Dataset excerpt
+--

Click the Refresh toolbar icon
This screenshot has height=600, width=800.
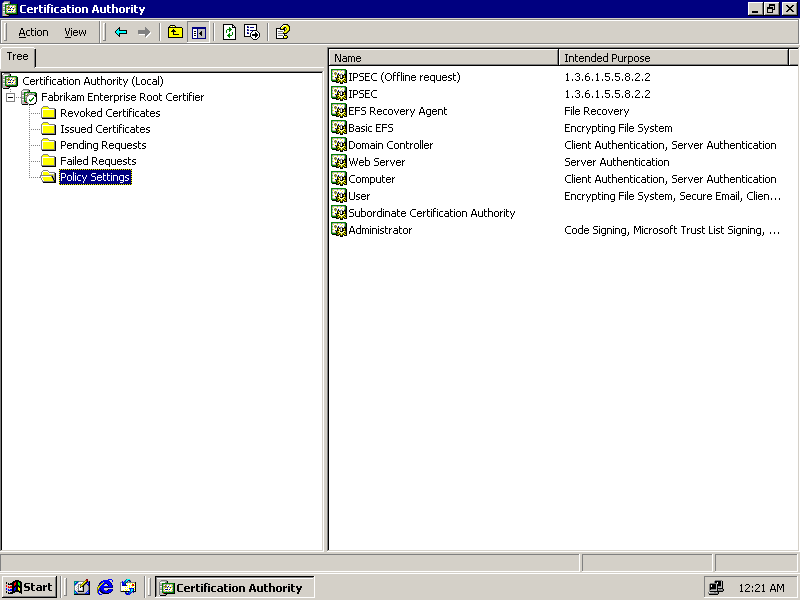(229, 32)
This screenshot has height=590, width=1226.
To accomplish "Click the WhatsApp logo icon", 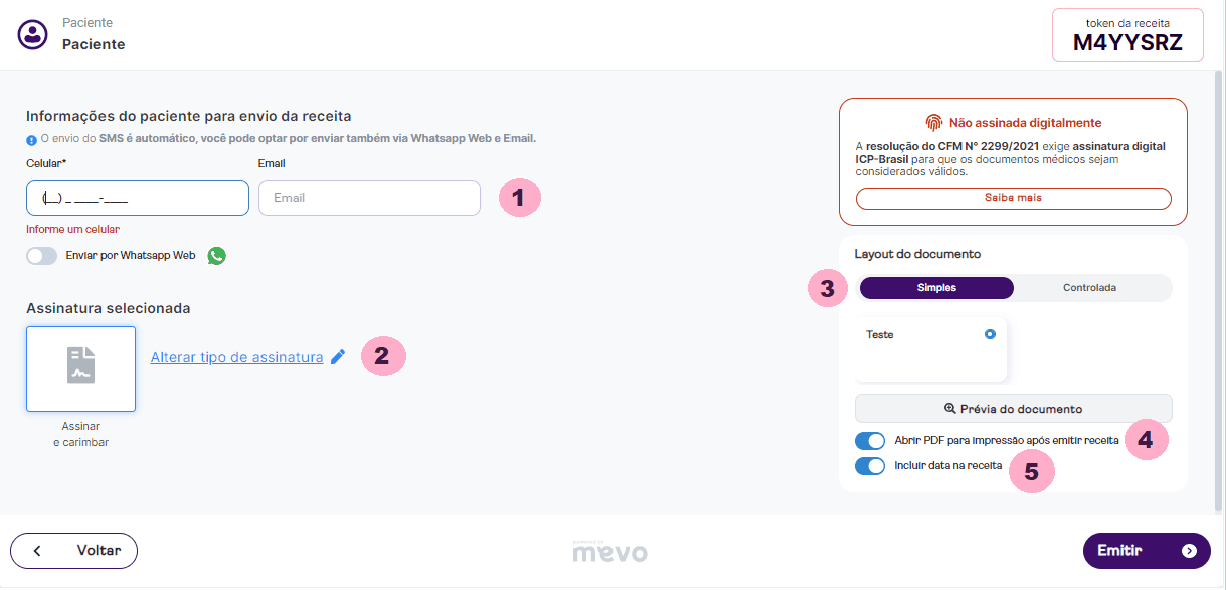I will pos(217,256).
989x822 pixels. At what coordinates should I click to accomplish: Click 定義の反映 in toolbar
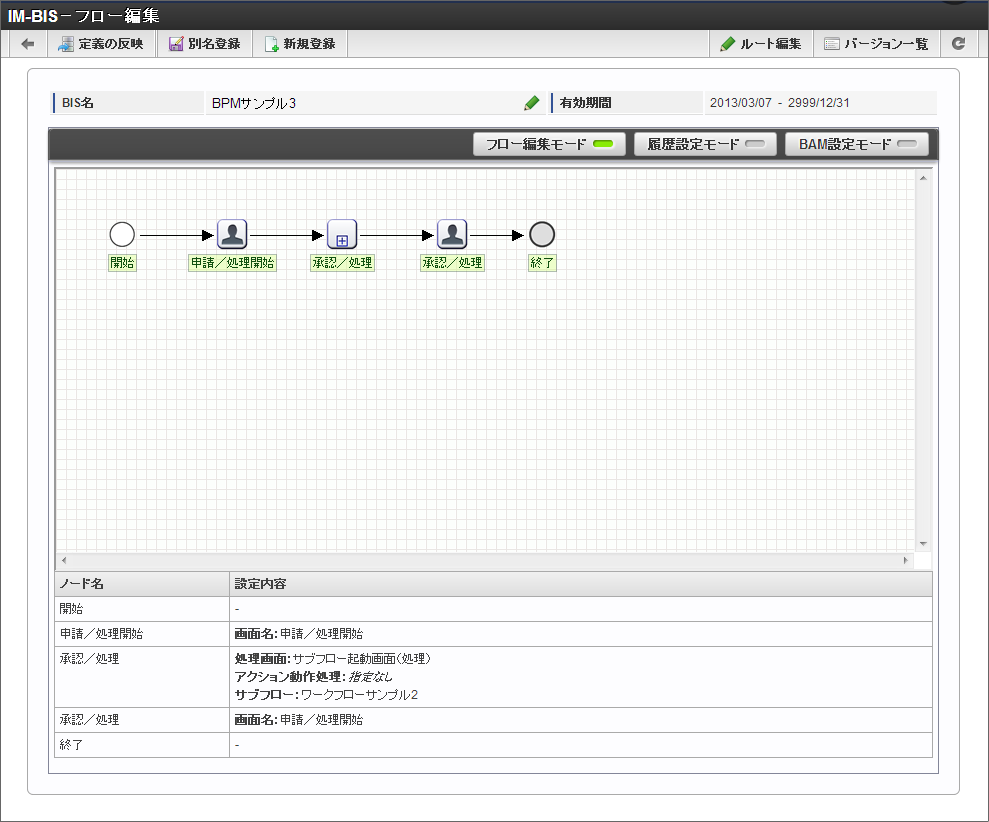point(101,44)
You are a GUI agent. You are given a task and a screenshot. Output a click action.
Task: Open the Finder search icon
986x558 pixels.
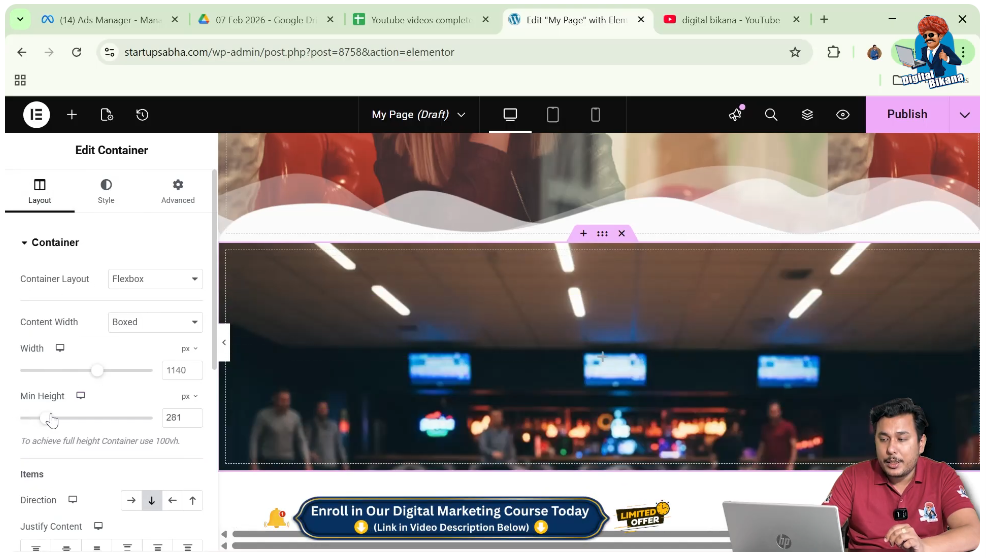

+--

=== Exercise directions ===
Update the lines from the one containing "You are a GUI" through the end of the material, swapping "click action" for "tap action" and leaving everything else untouched. Leave out the pictures.

=== Written solution ===
You are a GUI agent. You are given a task and a screenshot. Output a tap action.
Task: Open the Finder search icon
986x558 pixels.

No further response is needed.